_DATA PROVIDED_
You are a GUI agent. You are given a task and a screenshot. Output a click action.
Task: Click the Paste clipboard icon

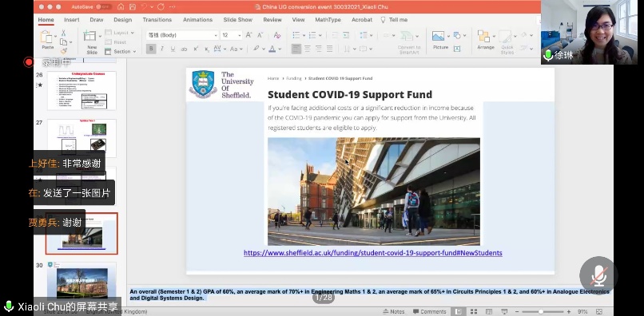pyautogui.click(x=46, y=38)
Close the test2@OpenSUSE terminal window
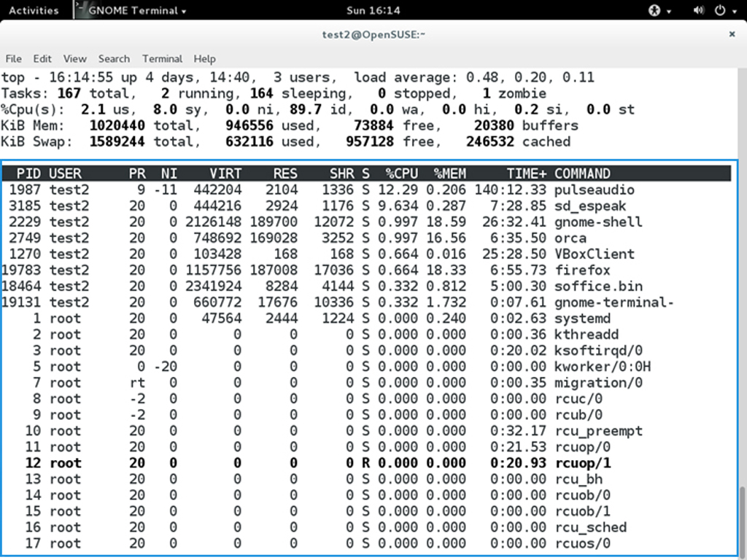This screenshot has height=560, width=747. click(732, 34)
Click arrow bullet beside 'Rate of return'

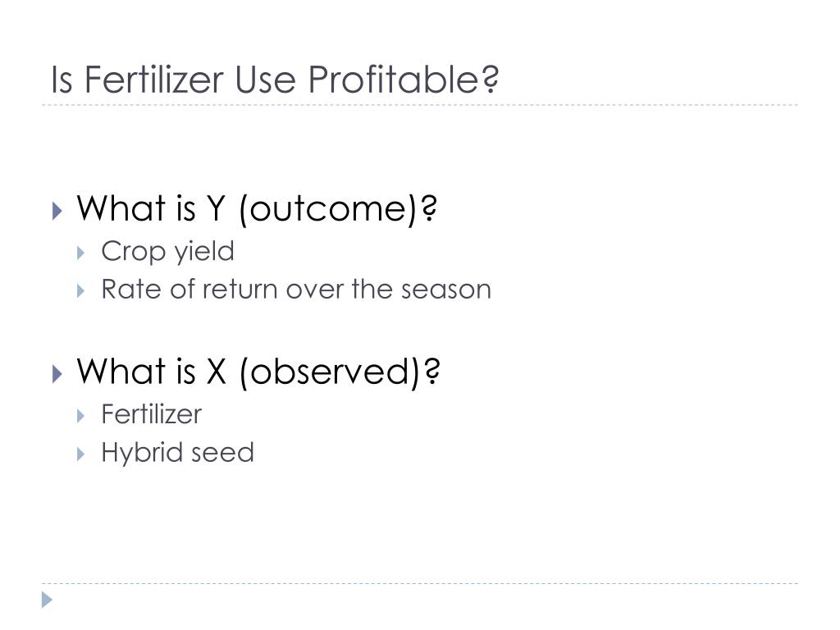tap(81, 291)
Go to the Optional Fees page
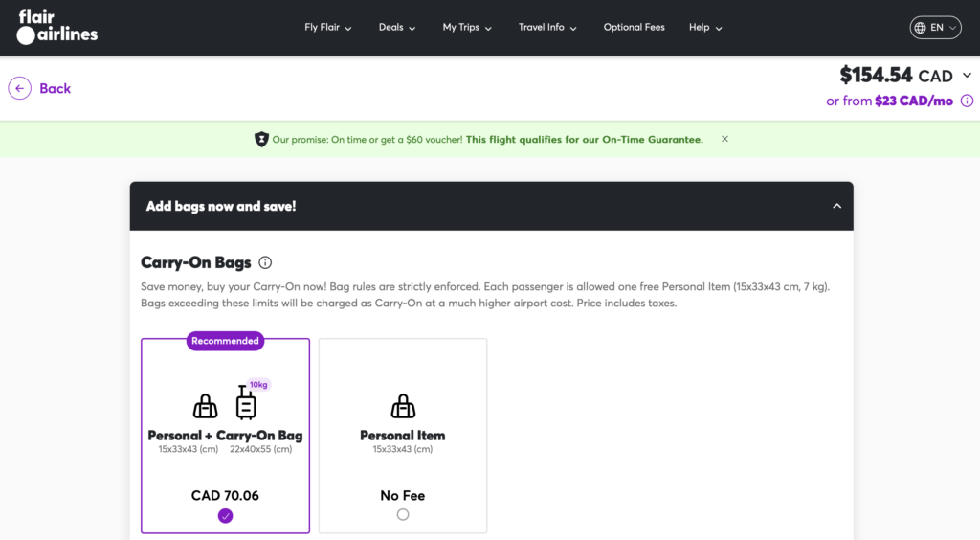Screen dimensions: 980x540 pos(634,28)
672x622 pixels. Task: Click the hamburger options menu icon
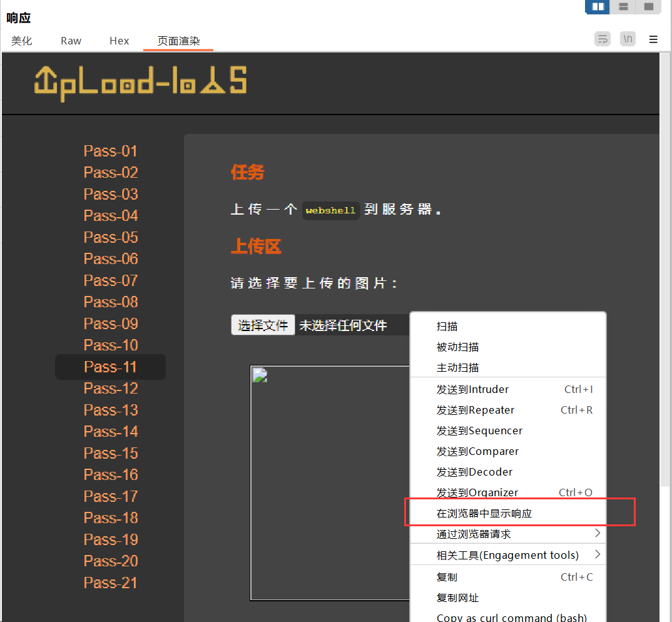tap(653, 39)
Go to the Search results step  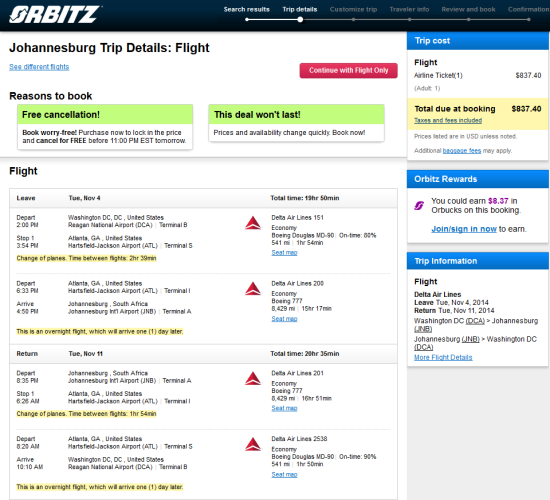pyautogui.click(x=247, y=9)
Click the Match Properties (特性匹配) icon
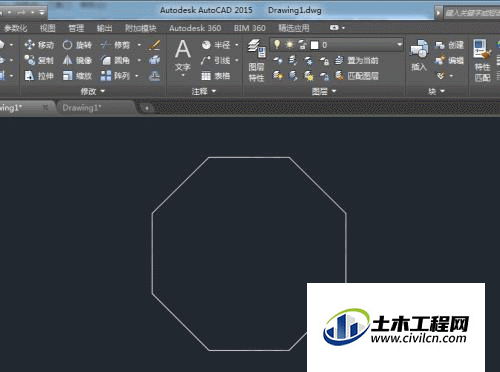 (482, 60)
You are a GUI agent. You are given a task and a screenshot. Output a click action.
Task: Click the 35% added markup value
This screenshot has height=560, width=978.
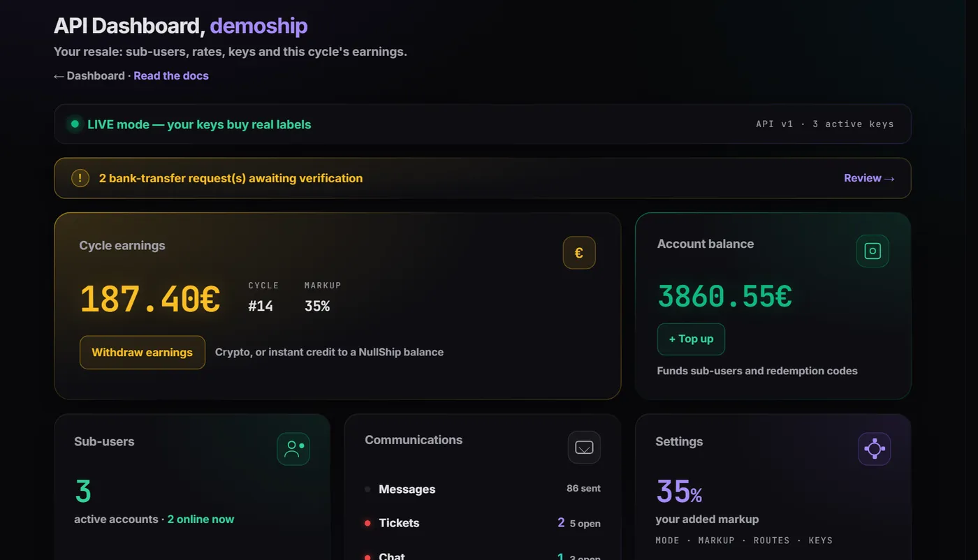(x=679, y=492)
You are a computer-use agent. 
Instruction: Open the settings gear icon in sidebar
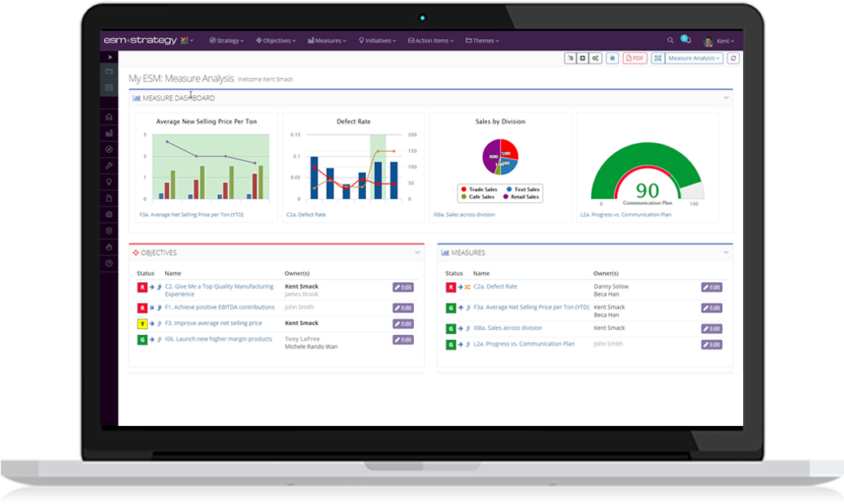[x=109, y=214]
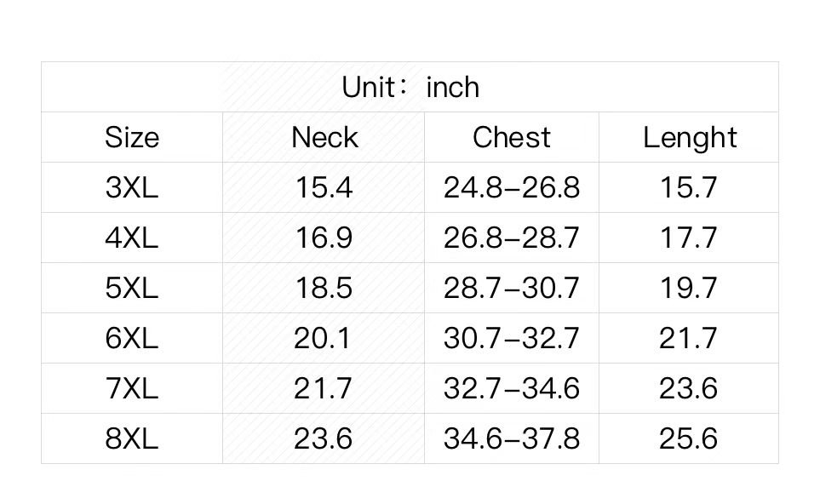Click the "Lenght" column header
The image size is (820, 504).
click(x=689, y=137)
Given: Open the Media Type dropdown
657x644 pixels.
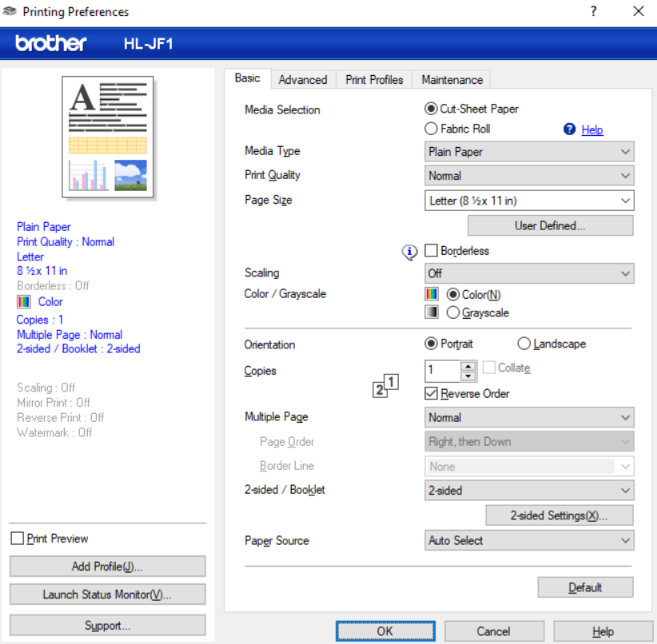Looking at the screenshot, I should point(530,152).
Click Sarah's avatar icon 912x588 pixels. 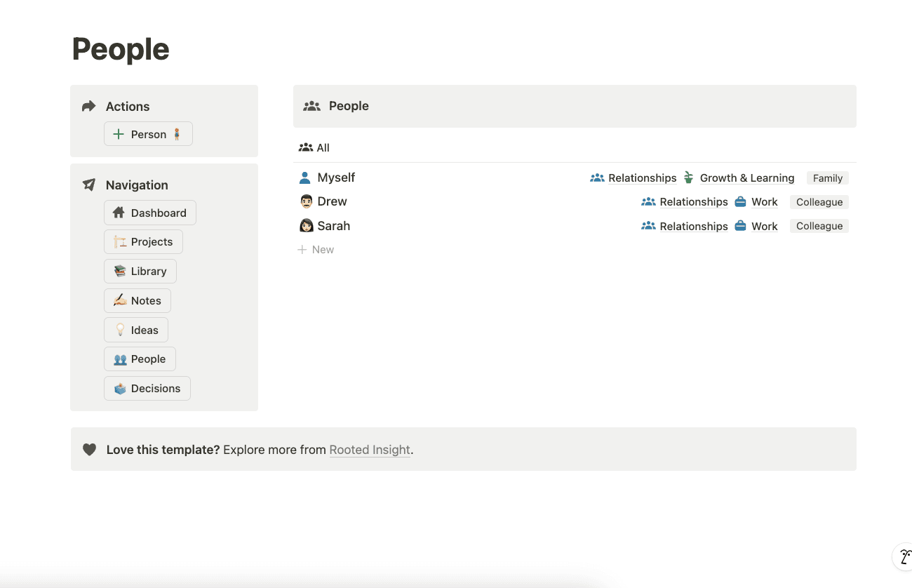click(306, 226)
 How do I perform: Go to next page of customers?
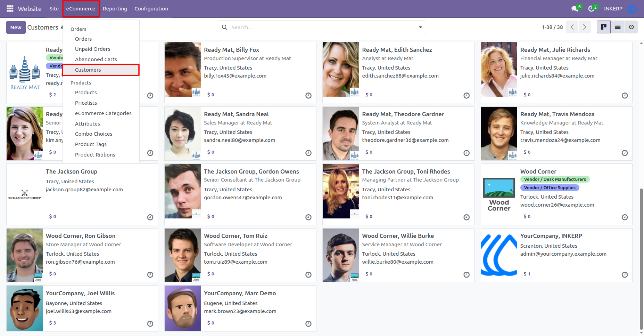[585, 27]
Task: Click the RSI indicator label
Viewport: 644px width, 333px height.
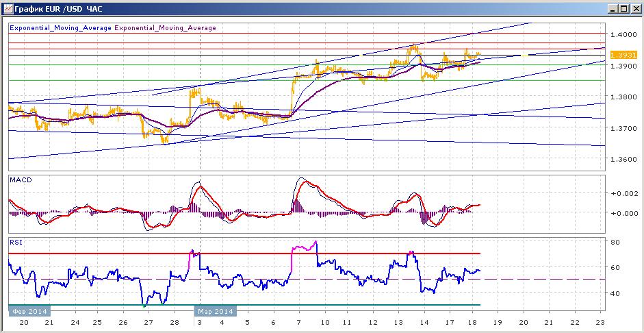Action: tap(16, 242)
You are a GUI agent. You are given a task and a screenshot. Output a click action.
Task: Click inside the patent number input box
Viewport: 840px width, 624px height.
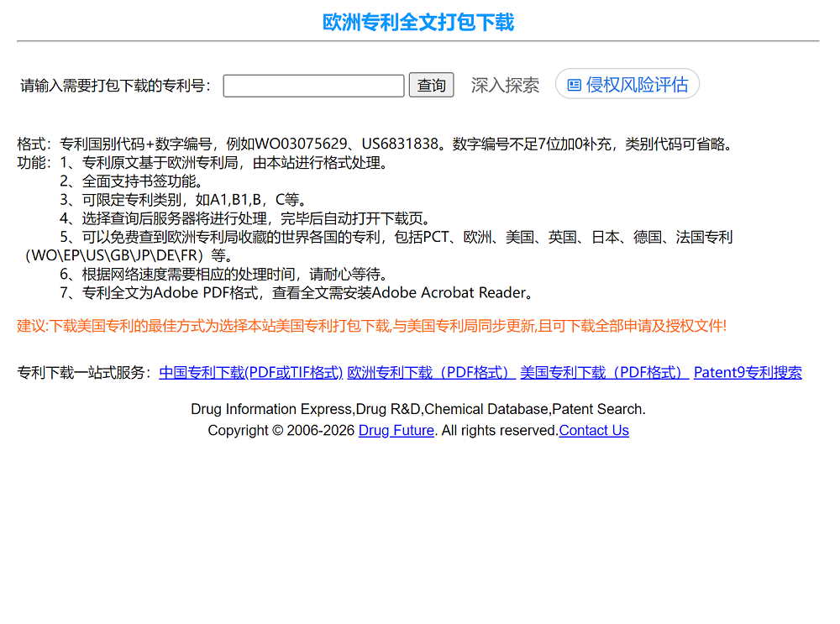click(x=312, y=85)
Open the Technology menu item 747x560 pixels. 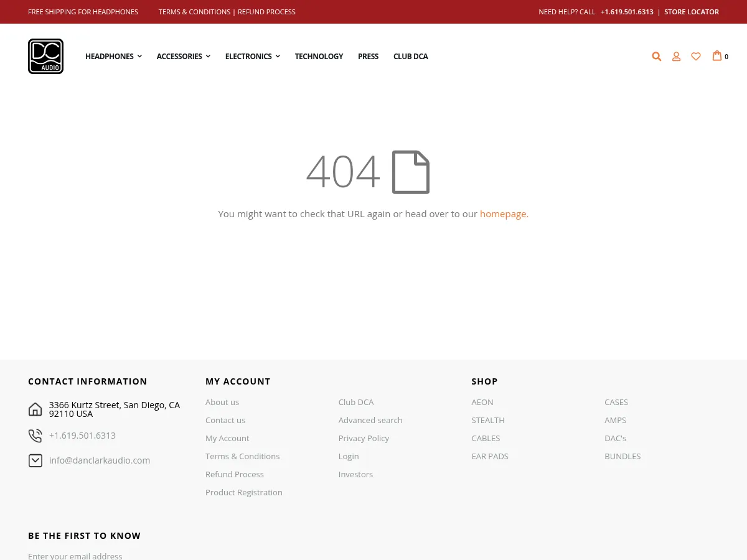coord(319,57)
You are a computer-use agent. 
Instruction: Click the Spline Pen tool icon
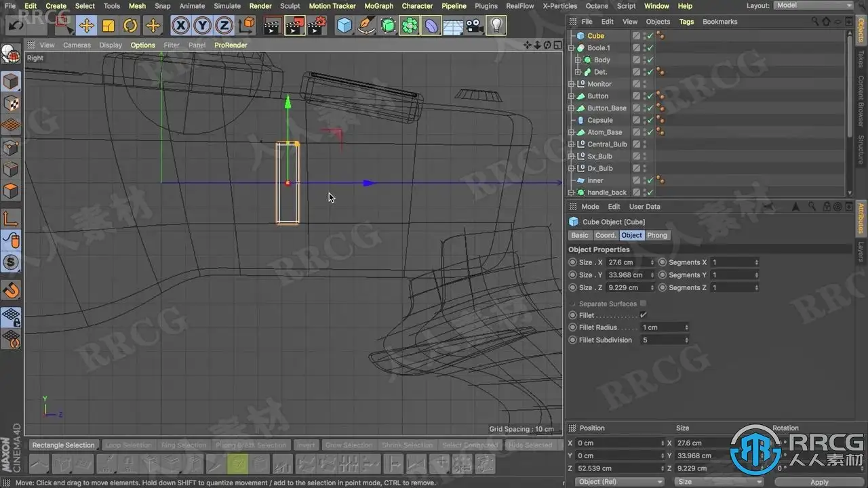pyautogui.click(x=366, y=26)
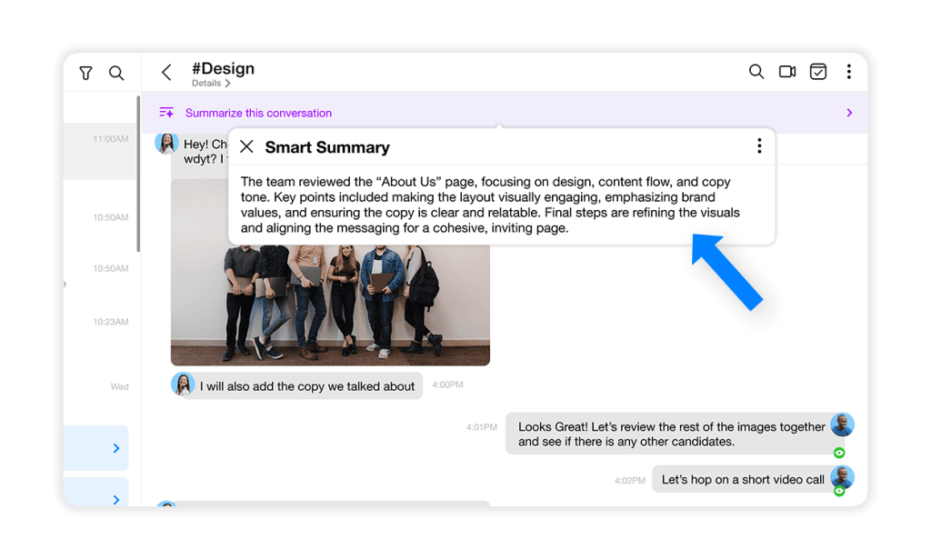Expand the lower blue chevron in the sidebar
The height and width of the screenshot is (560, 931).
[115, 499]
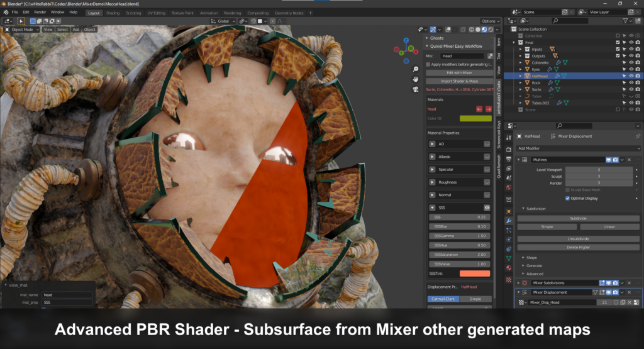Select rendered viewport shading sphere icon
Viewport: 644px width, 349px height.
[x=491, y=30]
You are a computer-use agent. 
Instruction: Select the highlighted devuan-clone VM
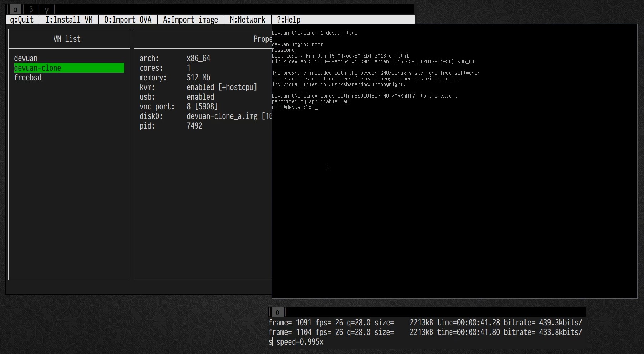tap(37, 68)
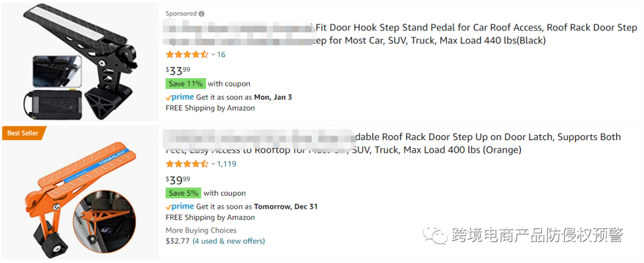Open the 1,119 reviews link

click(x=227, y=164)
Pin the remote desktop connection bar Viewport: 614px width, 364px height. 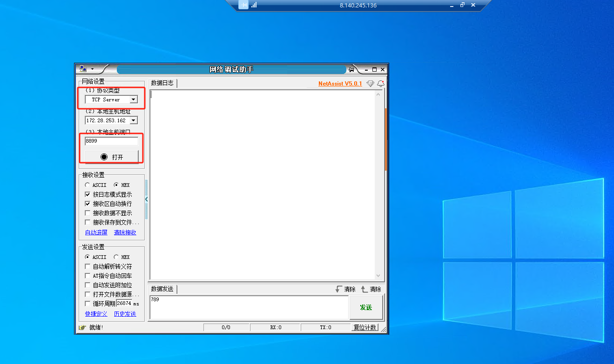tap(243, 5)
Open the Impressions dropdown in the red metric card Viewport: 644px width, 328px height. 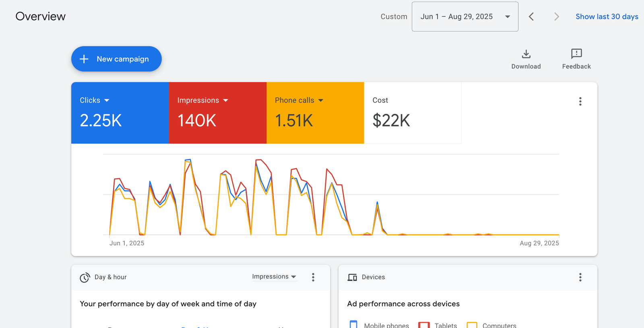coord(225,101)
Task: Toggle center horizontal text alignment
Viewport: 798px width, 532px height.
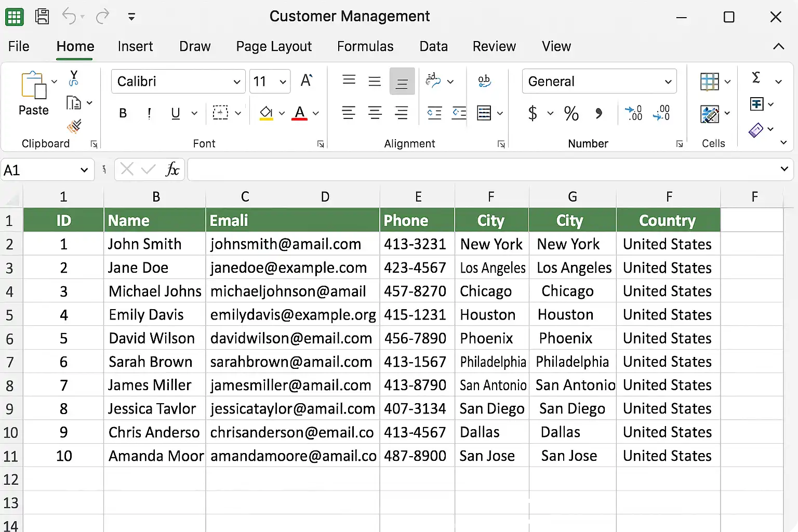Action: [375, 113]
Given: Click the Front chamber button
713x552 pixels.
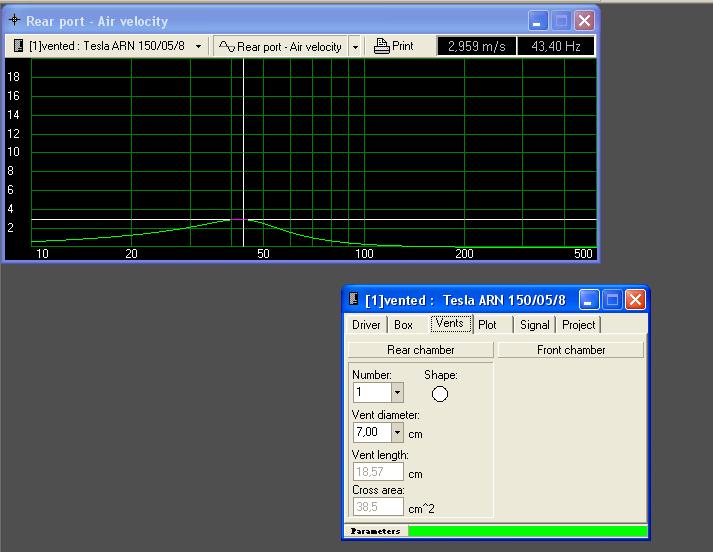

_WHAT THE TASK REQUIRES_
Which lines run from the one containing "Task: Toggle center horizontal text alignment" to the end of the entries above? Write them out exactly, leaving out every picture.

_SOLUTION_
Task: Toggle center horizontal text alignment
Viewport: 798px width, 532px height.
Action: [375, 113]
Given: Click the Front chamber button
713x552 pixels.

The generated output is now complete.